Canada’s indefatigable households kept the country’s economy growing at a 2.6 percent annualized pace in the final quarter of 2016, helping offset what looks to be a deepening slump in business investment.

Statistics Canada also raised its third-quarter growth estimate to 3.8 percent, from 3.5 percent, showing the nation’s economy had its best half-year performance since the final six months of 2013 or before the collapse of oil prices. For the month of December, GDP was up 0.3 percent.

The confirmation that Canada is emerging from the commodity slump should come as a relief to policy makers who struggled to cope with a near-stagnant economy, as the nation dealt with the impact of an oil price shock and faltering export sector.

Economists had estimated a 2 percent annualized gain in the fourth quarter and a 0.3 percent increase in December, according to a Bloomberg survey.
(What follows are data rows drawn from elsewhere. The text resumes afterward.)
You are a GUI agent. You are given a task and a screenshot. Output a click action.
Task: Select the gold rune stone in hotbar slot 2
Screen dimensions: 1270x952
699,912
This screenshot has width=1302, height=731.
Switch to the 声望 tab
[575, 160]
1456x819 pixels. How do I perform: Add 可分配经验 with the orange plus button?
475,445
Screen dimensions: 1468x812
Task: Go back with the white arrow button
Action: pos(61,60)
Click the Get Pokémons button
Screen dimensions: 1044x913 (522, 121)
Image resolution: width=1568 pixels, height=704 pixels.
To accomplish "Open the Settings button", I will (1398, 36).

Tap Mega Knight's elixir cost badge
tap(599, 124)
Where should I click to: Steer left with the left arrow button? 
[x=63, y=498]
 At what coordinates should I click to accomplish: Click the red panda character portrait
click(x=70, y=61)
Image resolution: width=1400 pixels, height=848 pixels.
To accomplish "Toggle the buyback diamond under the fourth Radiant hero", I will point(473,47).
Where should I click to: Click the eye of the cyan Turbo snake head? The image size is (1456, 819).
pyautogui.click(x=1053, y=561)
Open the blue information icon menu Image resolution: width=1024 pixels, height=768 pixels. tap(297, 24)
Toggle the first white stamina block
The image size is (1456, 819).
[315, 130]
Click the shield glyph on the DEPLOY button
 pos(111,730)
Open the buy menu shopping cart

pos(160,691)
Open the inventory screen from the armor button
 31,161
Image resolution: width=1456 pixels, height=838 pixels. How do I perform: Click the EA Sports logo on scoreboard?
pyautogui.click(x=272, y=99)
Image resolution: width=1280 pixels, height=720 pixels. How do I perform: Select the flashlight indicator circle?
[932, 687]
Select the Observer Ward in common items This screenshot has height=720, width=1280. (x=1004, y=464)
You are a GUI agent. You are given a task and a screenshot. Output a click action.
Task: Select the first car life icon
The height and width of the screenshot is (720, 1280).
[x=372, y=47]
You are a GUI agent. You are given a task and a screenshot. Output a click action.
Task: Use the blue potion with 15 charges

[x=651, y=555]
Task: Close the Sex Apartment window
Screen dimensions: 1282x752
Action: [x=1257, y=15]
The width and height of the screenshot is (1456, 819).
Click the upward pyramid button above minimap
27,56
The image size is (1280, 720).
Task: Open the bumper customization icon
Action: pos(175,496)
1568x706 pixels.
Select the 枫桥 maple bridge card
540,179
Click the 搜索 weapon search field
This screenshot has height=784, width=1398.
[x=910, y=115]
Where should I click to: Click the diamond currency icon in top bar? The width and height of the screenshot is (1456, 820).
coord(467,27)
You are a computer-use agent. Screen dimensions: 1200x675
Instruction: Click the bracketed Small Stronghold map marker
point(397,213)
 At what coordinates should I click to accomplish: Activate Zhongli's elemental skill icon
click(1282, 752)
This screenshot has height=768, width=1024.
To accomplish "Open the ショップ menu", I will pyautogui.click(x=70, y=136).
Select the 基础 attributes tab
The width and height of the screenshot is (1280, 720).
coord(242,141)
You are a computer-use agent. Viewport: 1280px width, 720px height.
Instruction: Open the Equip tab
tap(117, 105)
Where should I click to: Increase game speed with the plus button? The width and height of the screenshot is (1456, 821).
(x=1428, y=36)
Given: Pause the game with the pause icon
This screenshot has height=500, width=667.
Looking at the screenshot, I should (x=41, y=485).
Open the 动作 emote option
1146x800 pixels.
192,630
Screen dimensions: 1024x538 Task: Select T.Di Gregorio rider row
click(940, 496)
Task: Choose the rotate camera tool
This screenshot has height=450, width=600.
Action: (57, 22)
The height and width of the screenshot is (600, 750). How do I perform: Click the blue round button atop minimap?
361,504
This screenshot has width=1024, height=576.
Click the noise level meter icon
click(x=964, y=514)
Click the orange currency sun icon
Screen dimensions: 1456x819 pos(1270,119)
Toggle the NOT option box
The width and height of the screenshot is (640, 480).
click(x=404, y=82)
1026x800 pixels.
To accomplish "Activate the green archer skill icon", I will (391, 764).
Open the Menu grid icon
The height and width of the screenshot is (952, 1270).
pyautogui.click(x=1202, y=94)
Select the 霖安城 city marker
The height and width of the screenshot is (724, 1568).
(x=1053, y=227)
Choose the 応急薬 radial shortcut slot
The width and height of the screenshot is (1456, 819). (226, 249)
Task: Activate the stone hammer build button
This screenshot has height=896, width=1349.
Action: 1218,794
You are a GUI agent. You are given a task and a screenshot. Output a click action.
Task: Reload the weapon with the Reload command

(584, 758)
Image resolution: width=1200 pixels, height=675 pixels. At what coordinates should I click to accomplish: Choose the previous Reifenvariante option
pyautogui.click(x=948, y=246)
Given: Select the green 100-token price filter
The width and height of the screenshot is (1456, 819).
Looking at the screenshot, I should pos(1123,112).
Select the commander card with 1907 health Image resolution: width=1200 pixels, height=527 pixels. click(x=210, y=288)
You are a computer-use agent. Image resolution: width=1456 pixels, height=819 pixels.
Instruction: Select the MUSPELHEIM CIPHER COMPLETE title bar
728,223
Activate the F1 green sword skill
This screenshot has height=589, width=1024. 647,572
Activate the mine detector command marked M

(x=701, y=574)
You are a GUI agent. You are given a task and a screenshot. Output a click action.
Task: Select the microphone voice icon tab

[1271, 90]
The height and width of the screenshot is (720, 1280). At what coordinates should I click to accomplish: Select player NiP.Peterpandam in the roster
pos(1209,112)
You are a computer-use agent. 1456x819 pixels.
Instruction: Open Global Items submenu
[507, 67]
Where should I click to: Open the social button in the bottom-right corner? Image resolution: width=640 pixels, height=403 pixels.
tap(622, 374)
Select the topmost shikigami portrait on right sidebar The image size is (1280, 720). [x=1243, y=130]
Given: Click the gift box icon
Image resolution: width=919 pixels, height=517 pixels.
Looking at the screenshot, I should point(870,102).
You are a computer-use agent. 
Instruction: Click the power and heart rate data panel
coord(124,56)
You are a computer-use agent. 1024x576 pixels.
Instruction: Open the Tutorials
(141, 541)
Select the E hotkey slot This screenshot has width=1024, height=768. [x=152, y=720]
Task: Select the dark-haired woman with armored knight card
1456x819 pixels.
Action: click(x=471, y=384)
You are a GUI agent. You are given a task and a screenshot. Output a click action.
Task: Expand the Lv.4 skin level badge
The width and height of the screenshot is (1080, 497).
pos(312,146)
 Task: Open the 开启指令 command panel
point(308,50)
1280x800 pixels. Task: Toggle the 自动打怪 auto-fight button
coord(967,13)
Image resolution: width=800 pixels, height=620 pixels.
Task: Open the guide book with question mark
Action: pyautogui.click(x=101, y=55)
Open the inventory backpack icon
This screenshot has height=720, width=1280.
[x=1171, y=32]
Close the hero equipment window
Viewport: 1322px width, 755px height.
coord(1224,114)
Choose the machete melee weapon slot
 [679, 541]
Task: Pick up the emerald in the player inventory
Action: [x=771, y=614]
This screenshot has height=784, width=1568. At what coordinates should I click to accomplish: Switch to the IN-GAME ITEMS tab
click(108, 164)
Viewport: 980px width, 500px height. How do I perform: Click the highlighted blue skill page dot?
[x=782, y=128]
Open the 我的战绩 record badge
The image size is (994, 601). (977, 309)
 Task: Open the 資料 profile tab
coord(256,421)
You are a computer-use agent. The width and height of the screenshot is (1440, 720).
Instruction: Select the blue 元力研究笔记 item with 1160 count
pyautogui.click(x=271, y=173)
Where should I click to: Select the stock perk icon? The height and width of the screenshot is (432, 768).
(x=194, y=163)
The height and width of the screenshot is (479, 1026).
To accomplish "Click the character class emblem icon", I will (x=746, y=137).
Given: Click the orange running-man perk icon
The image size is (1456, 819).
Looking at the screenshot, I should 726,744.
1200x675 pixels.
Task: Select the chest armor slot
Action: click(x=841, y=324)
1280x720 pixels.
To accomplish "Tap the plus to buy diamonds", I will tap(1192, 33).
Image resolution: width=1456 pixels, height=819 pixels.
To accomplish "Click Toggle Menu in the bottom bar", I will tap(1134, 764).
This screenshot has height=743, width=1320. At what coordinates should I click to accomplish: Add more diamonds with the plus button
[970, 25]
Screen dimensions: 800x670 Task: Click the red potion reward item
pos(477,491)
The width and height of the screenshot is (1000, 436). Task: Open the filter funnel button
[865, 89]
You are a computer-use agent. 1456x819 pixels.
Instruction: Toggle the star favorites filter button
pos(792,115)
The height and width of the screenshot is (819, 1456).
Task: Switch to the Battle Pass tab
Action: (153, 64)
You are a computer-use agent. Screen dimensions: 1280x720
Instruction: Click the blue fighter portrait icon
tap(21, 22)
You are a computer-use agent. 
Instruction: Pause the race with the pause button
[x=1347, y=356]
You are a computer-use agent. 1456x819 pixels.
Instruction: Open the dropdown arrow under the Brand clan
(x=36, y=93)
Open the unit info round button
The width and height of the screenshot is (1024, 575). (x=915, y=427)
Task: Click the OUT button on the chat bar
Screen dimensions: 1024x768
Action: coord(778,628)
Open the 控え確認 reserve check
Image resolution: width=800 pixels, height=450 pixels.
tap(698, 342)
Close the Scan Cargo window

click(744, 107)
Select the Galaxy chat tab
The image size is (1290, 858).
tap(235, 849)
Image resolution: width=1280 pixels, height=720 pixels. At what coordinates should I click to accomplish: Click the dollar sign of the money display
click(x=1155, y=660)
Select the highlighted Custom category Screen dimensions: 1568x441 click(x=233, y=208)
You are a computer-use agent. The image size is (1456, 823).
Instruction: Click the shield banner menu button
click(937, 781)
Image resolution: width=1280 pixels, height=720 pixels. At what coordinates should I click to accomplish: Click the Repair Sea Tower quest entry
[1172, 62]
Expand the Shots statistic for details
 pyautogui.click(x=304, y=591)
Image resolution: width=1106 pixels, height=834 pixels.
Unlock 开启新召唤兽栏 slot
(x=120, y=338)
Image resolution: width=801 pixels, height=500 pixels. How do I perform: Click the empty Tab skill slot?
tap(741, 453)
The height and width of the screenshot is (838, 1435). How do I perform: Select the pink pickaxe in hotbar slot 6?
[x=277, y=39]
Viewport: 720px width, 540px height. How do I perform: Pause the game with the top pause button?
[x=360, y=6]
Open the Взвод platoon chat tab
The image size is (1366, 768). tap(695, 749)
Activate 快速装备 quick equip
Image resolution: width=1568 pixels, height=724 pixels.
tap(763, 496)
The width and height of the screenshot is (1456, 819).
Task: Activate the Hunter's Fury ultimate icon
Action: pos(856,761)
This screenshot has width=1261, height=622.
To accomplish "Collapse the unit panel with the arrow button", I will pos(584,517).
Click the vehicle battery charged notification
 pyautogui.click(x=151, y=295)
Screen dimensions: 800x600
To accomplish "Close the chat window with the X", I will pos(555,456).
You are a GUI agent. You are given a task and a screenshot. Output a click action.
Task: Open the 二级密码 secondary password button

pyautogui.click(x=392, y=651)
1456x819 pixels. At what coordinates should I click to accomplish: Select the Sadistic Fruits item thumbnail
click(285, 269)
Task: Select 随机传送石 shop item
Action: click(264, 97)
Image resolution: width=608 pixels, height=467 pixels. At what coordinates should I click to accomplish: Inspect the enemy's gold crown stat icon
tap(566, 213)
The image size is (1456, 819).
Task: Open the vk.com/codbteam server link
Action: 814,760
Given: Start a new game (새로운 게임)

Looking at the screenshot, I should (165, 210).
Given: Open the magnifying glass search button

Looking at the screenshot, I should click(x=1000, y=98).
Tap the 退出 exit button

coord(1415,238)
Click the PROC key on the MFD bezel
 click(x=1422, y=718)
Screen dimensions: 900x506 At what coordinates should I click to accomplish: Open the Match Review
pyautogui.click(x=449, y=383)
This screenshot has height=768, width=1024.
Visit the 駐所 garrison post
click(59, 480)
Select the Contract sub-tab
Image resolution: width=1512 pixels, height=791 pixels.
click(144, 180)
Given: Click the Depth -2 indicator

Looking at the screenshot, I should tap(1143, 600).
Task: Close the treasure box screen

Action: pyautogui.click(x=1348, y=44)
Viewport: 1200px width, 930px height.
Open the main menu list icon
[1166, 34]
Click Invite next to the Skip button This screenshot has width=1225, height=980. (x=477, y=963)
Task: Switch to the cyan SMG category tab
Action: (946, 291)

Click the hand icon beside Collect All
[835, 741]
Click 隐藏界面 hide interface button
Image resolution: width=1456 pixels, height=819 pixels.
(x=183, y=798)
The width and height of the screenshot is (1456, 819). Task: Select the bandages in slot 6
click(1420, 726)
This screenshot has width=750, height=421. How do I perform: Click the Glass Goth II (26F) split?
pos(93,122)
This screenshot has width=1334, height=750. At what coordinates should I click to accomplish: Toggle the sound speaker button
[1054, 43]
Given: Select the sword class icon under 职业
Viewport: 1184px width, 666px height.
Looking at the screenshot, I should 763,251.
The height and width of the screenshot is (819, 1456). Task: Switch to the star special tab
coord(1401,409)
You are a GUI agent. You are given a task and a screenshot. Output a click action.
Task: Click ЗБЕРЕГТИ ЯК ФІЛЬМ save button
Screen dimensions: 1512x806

Canada’s economy remains reliant on consumption. Household expenditures contributed 1.9 percentage points to growth, followed by government spending at 0.5 points. Compensation of employees recorded the largest increase since 2011.

Canada’s red-hot housing markets also triggered a rebound in residential investment, which added 0.4 percentage points to growth. That’s the first gain since the first quarter.

The trade sector was by far the biggest contributor to growth, adding about 5.3 percentage points, reflecting a decline in imports that was the biggest since 2009. About one-third of the decline came from the shipment in the third-quarter of a major oil platform. Falling oil imports was another major component.

Businesses activity was less impressive in the final quarter. Non-residential business investment was down 17 percent on an annualized basis, reducing GDP by 1.8 percentage points. They also met some of their demand by drawing down inventories considerably in the fourth quarter, by an amount that reduced GDP by 2.8 percentage points.